## TO BE DONE
Please turn the lines below into a numbered list, leaving out any blank lines.

━━━━━ EXTRACTED ENTRIES

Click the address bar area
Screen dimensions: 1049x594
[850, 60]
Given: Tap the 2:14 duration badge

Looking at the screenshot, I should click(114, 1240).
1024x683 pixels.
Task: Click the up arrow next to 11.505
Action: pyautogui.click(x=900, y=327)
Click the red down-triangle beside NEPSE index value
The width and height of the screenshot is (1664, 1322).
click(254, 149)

━━━━━━━━━━

## THE RESPONSE
1. Click the address bar area
2. Screen dimensions: 1049x594
3. [850, 60]
4. Given: Tap the 2:14 duration badge
5. Looking at the screenshot, I should click(114, 1240).
6. 1024x683 pixels.
7. Task: Click the up arrow next to 11.505
8. Action: pyautogui.click(x=900, y=327)
9. Click the red down-triangle beside NEPSE index value
10. The width and height of the screenshot is (1664, 1322).
11. click(254, 149)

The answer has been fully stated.